__PROVIDED DATA__.
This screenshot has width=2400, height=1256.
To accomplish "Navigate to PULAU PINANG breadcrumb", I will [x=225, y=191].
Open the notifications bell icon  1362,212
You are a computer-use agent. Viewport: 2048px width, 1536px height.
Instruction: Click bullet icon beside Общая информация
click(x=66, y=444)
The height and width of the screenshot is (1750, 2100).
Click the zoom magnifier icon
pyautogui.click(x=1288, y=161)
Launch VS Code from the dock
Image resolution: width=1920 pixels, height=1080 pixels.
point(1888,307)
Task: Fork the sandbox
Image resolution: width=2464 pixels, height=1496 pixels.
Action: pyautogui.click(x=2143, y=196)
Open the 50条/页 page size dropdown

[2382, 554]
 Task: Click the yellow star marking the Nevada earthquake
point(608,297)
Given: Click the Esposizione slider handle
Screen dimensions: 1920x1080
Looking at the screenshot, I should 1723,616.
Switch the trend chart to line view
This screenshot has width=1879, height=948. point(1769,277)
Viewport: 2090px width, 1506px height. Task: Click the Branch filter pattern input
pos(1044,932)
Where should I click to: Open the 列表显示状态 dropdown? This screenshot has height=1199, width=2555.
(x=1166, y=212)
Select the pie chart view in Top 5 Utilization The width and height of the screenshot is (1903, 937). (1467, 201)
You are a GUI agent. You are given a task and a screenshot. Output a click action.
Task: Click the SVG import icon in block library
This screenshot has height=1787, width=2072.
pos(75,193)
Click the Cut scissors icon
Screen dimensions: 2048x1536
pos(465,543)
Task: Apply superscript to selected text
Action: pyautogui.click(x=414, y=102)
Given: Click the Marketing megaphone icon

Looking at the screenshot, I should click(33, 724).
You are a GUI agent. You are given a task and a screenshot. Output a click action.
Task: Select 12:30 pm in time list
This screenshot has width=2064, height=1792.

__ASSIGNED TASK__. Exactly as shown, output all of the material above.

__SOLUTION TO THIS EXERCISE__.
This screenshot has width=2400, height=1256.
To accomplish "Navigate to PULAU PINANG breadcrumb", I will [x=225, y=191].
Open the notifications bell icon  1362,212
You are a computer-use agent. Viewport: 2048px width, 1536px height.
Instruction: Click bullet icon beside Общая информация
click(x=66, y=444)
The height and width of the screenshot is (1750, 2100).
Click the zoom magnifier icon
pyautogui.click(x=1288, y=161)
Launch VS Code from the dock
Image resolution: width=1920 pixels, height=1080 pixels.
point(1888,307)
Task: Fork the sandbox
Image resolution: width=2464 pixels, height=1496 pixels.
Action: pyautogui.click(x=2143, y=196)
Open the 50条/页 page size dropdown

[2382, 554]
 Task: Click the yellow star marking the Nevada earthquake
point(608,297)
Given: Click the Esposizione slider handle
Screen dimensions: 1920x1080
Looking at the screenshot, I should 1723,616.
Switch the trend chart to line view
This screenshot has width=1879, height=948. point(1769,277)
Viewport: 2090px width, 1506px height. Task: Click the Branch filter pattern input
pos(1044,932)
Where should I click to: Open the 列表显示状态 dropdown? This screenshot has height=1199, width=2555.
(x=1166, y=212)
Select the pie chart view in Top 5 Utilization The width and height of the screenshot is (1903, 937). (1467, 201)
You are a GUI agent. You are given a task and a screenshot. Output a click action.
Task: Click the SVG import icon in block library
This screenshot has height=1787, width=2072.
pos(75,193)
Click the Cut scissors icon
Screen dimensions: 2048x1536
pos(465,543)
Task: Apply superscript to selected text
Action: pyautogui.click(x=414, y=102)
Given: Click the Marketing megaphone icon

Looking at the screenshot, I should click(33, 724).
You are a GUI agent. You are given a task and a screenshot. Output a click action.
Task: Select 12:30 pm in time list
This screenshot has width=2064, height=1792.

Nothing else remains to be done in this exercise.